Par une méthode appropriée, je punirai les rois mauvais
et leurs mauvais sujets
Je parcourrai tous les pays mauvais,
agissant conformément à mon voeu,
soumettant les incroyants qui tous
feront naître en eux un esprit de bodhisattva
.”
J’ai sélectionné ci-dessus des éléments plus dérangeants pour des “modernes”, afin de montrer l’attitude bouddhiste chinoise à l’époque de Huisi, vis à vis de la conversion, forcée s’il le faut. Huisi est convaincu de l’utilité universelle et de l’efficacité du salut bouddhiste. Huisi a néanmoins ses problèmes à lui, et il ne s’en cache pas. Il a beaucoup de mal avec ses disciples, et sa retraite est aussi partiellement une fuite. Vivement que son Voeu se réalise...
En ce monde, certains moines et laïcs, dans un grand empressement, demandent qu'on leur explique tout ce qui concerne le culte, d'autres n'hésitent pas à vous contraindre brutalement à prêcher [la doctrine] des sūtras. Ces diverses catégories de moines et de laïcs n'ont absolument aucune connaissance du bien; ils ont une connaissance pervertie. Pour quelle raison? Tous sont envoyés par des esprits mauvais. Au début, ils feignent le plus grand empressement, comme si leur coeur était bon, mais ensuite, tout soudain, ils se mettent en colère. Bons ou mauvais, ces deux formes d'esprit ne disent rien qui vaille. Dès à présent, il ne faut plus s'y fier. Il en est de même pour ceux qui étudient la Voie. A aucun d'entre eux on ne peut faire confiance. Ils sont remplis de haine et simulent l'amitié. Que c'est dur! Que c'est dur! Dans tous les territoires inimaginables des rois il en est ainsi! Discerner! Discerner! Discerner! Discerner! Voeu prononcé par Huisi le grand maître de dhyana du Nanyue.”
Selon une légende japonaise, Huisi se serait réincarné en le prince Shōtoku (574-622), qui joua un rôle majeur dans l'implantation du bouddhisme au Japon.
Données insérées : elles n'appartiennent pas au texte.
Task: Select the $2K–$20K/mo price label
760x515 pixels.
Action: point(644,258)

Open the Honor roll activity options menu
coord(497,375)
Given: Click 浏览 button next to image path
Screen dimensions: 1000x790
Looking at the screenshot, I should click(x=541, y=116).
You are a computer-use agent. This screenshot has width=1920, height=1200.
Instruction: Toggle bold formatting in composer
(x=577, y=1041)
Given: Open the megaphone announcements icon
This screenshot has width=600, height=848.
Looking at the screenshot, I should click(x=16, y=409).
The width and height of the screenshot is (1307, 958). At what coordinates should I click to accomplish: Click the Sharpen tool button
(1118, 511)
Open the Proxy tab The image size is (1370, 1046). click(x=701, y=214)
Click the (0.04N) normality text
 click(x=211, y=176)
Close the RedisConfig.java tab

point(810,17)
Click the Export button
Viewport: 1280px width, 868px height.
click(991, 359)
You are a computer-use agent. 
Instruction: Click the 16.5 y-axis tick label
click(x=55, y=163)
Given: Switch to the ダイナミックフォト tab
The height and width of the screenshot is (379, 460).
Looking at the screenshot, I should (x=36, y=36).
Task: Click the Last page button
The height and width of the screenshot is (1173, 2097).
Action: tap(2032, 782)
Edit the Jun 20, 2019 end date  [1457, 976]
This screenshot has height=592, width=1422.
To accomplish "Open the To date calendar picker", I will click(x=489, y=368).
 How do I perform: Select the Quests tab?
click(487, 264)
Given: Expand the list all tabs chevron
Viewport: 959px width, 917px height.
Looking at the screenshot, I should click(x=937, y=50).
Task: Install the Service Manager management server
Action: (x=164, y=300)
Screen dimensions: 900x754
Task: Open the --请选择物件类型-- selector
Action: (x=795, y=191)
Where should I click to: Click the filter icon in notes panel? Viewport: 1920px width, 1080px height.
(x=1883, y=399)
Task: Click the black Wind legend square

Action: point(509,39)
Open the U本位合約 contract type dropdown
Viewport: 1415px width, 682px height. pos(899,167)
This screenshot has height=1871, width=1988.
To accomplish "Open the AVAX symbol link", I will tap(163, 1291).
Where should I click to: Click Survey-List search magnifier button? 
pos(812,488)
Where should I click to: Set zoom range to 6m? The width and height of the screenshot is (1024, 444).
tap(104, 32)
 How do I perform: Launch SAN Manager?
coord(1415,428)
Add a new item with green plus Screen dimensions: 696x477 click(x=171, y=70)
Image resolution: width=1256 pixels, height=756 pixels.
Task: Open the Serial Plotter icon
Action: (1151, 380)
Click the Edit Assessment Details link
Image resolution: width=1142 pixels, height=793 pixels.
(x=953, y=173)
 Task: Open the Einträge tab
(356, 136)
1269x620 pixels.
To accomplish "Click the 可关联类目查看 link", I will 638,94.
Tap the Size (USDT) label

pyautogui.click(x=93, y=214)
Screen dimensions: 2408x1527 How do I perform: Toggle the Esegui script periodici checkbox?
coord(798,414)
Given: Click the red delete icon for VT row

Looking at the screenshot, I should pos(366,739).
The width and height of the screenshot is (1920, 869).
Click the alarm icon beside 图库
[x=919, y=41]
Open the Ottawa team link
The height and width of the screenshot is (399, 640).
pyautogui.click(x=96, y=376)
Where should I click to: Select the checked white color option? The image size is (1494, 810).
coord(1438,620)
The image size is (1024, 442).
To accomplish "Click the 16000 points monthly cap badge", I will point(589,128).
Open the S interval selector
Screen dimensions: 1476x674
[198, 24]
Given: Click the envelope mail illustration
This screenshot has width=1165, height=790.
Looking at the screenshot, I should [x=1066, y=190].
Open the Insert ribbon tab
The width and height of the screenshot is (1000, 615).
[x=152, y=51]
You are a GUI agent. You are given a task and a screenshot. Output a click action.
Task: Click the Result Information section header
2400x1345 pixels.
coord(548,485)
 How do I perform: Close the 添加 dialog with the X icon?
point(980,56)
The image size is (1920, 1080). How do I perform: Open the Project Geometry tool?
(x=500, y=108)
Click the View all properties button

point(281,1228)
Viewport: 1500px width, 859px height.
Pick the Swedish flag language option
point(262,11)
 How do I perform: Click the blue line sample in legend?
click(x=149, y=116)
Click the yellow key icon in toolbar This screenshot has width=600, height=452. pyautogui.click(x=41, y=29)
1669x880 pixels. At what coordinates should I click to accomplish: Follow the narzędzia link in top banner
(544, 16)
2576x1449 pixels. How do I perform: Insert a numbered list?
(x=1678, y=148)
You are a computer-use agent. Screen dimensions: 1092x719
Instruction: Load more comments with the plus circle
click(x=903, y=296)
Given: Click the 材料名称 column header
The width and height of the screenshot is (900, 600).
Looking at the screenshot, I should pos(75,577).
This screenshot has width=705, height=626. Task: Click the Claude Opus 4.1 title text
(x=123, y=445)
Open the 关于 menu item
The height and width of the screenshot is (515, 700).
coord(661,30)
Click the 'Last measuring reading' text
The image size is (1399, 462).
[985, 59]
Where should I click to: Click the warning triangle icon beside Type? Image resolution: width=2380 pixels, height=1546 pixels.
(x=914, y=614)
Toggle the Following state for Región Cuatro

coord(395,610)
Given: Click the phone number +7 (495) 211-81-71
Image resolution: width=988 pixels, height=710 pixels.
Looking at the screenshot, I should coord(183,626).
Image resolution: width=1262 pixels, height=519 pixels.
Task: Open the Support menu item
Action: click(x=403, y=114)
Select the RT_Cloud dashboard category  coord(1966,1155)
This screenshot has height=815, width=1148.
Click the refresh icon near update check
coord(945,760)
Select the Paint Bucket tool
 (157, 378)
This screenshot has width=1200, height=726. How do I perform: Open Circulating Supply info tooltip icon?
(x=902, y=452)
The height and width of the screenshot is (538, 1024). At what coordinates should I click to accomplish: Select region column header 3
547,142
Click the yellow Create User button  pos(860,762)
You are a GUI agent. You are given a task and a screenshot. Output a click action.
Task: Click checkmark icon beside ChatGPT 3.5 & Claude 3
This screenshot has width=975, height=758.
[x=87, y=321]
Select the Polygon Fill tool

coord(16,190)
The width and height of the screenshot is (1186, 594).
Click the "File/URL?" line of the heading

Toutes les traductions françaises sont de Paul Magnin, La Vie et l'Oeuvre de Huisi, EFEO, 1979

[1]Ayant fait [moi-même] la traversée, je ferai traverser [les autres].
Libéré, je libererai [les autres]
Réconforté, je réconforterai [les autres]
Ayant atteint, le parinirvāṇa, je ferai en sorte que [les autres] l’atteindront
.” version du Sūtra du Lotus.

[2]The first complete Chinese version was translated by Buddhabhadra around 420 in 60 scrolls with 34 chapters,[10] and the second by Śikṣānanda around 699 in 80 scrolls with 40 chapters.[11][12] There is also a translation of the Gaṇḍavyūha section by Prajñā around 798.”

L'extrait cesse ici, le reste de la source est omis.